Opinion,
Mr. Chief Justice Gordon :That the verdict in this case, under the instructions of the court, was right and warranted by the facts proved, no one pretends to deny. Neither is it contended that Jacobs, the defendant, was insane, in the legal acceptation of that word. That he was able to know and to distinguish between right and wrong is not gainsaid. That he had sufficient time for deliberation before he committed the fatal act, and that he acted, if not wholly without provocation, yet certainly without enough to excuse in the slightest degree so barbarous an act, the jury, on sufficient evidence have found. Being thus relieved of all doubt as to the sufficiency of the evidence and the justness of the verdict, all we have to do is to consider those technical *592assignments of error which have been presented to us by the learned counsel for the plaintiff in error. These specifications are three in number, as follows:
■ 1. “The court erred in overruling the following question put to Dr. Joseph Furness: ‘Were you able to judge in your intercourse with him what his temperament, disposition, and condition of his mind was?’”
2. “ The court erred in overruling the following question put to the same witness: ‘ State what are the quality and characteristics of defendant’s mind as to excitability?’”
S. “The court erred in overruling the following question put to the same witness: ‘ Please state whether or not in your judgment, there were such controlling influences in the mind of James H. Jacobs, the defendant, that it was not conscious of its purposes, and on account of those influences was incapable of deliberating or premeditating; and if so, what were those controlling influences?”’
The questions thus proposed were properly rejected, because had the required answers been received, the court could have done nothing else than instruct the jury to disregard them. They were intended, not to establish the fact that Jacobs, when he committed the homicide, was constrained by an insane impulse which for the time destroyed his free agency, but only to show that he was of an excitable temperament; that is, as we take it, that he was a man of quick temper, and when his anger was aroused his self-government was for the moment overcome, and he was at such times liable to commit acts which his cooler judgment would not approve. But a rule which would allow the justification of crime on such pretext would utterly pervert and subvert the moral order of things. It may do well enough when applied to the brute world, where there neither is nor can be such a thing as moral obligation, and where individual impulses are regarded as mere instincts without mental control, but it will not do for the government of man to whom God has given a reasonable soul, by which if he will all his passions may be controlled. And why should one man be excused for the results of passion and not another? The phlegmatic man may be moved to anger as well as the most nervous; the only difference is that it requires more to affect the one than the other; but when passion is once aroused in *593either, it is the same unreasoning and unreasonable power. Why then should it not excuse crime in the one as well as in the other ? If the murder of the latter may thus be reduced in degree, why not that of the former? Questions, such as these, at once show the utter inapplicability of the rule contended for, hence it must be rejected. The main object of the Penal Code is to compel men to restrain their evil passions and desires, hence the want of such restraint is rather an aggravation of than an excuse for crime.

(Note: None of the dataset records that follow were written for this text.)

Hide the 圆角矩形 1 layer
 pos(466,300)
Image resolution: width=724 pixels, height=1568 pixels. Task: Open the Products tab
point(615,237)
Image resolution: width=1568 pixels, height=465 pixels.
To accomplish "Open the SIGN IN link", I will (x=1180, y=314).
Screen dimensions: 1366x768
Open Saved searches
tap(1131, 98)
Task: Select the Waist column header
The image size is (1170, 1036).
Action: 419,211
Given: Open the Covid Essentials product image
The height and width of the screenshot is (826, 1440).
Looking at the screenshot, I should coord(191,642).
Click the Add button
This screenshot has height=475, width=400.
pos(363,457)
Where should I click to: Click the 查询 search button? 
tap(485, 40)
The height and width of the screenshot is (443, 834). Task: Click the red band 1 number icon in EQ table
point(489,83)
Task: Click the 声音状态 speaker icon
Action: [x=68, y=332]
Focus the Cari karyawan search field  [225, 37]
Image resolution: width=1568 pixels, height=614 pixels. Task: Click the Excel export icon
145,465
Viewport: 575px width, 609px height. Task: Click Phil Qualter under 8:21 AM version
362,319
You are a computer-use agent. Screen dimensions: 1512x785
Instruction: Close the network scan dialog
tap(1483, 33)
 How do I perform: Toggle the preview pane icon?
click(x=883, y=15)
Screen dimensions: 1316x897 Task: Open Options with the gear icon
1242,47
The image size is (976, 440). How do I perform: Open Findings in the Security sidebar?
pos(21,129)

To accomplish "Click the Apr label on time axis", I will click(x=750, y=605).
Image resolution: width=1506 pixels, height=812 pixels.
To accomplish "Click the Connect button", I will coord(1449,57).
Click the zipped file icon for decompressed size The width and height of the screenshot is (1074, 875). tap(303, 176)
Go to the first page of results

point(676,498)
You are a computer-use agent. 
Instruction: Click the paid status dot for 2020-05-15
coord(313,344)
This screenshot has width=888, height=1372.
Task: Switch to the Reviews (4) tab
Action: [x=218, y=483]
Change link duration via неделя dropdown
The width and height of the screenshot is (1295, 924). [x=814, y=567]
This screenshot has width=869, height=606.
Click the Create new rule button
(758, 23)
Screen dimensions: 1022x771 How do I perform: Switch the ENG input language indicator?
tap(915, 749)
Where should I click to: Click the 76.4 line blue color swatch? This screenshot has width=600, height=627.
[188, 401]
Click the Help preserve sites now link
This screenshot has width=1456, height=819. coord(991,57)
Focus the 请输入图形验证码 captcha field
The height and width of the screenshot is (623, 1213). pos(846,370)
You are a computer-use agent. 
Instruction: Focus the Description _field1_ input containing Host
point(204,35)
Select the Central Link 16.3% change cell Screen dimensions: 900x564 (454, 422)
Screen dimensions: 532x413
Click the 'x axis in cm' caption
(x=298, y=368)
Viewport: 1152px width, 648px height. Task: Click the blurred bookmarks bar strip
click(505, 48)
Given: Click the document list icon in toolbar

But we need not dwell longer upon this subject, for the underlying principle of the above-recited assignments has been fully considered and disposed of by this court, in the case of Small v. Commonwealth, 91 Pa. 804, in which we held, that the evil dispositions of a defendant were not admissible in evidence for the purpose of excusing or mitigating his crime. We. also refer to the forcible and pertinent remarks of Mr. Justice Lowrie, on a similar proposition in the case of Keenan v. Commonwealth, 44 Pa. 55.
The judgment of the Court of Oyer and Terminer is now affirmed, and it is ordered that the record be remitted to the said court for the purposes of execution.